« Votre muscadet est un vin inimitable »

Guillaume de Werbier

Plusieurs actions visant à dynamiser la filière muscadet ont été présentées aux viticulteurs.
Plusieurs actions visant à dynamiser la filière muscadet ont été présentées aux viticulteurs.

« Être fiers de nos appellations ». L’expression est souvent revenue dans la bouche des intervenants pendant l’assemblée générale du Sdaoc muscadet et de l’UPGPPN. Comme une exhortation pour assurer des jours meilleurs au muscadet.

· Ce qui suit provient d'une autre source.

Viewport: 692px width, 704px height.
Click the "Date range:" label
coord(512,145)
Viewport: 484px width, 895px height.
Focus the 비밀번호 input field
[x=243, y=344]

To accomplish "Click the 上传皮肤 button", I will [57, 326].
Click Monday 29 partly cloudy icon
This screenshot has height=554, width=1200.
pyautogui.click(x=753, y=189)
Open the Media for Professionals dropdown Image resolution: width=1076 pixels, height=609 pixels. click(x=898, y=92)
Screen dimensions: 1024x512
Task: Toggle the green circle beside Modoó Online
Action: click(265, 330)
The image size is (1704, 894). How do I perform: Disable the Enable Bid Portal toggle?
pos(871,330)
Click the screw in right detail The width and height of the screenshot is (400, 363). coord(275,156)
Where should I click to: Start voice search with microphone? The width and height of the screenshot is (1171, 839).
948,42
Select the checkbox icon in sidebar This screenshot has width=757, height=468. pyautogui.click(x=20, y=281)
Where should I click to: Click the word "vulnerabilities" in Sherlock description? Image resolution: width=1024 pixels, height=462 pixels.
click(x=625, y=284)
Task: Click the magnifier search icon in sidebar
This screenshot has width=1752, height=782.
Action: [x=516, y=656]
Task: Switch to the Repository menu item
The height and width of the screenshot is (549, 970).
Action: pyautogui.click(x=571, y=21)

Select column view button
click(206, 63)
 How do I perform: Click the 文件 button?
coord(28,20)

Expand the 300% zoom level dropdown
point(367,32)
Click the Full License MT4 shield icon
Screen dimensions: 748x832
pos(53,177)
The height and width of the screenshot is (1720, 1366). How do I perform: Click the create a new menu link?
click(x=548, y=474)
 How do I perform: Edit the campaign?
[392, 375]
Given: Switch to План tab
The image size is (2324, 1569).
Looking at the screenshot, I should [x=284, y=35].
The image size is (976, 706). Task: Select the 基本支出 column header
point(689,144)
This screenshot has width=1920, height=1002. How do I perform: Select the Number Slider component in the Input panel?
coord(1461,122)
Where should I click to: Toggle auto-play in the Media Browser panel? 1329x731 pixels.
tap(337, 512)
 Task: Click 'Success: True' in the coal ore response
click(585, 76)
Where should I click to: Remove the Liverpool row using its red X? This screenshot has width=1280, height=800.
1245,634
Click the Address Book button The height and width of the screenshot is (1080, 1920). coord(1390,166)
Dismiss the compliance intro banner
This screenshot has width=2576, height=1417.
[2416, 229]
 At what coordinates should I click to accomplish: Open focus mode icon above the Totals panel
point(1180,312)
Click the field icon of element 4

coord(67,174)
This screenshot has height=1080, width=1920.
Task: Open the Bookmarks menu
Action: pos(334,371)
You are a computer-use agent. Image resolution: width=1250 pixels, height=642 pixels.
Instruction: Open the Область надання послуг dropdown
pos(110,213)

«On a des atouts, que nous-mêmes nous ignorons. D’autres régions viticoles sont plus fières de notre vignoble que nous le sommes des nos propres vins », regrettait Joël Forgeau, mardi dernier, salle des Nouelles, au Landreau. C’est la raison pour laquelle, le président du Sdaoc muscadet, avec Interloire, la chambre d’agriculture, en partenariat avec les services de l’État et les collectivités locales, ont multiplié dernièrement des événements d’envergure pour que le muscadet retrouve sa notoriété aux yeux du public de la région nantaise.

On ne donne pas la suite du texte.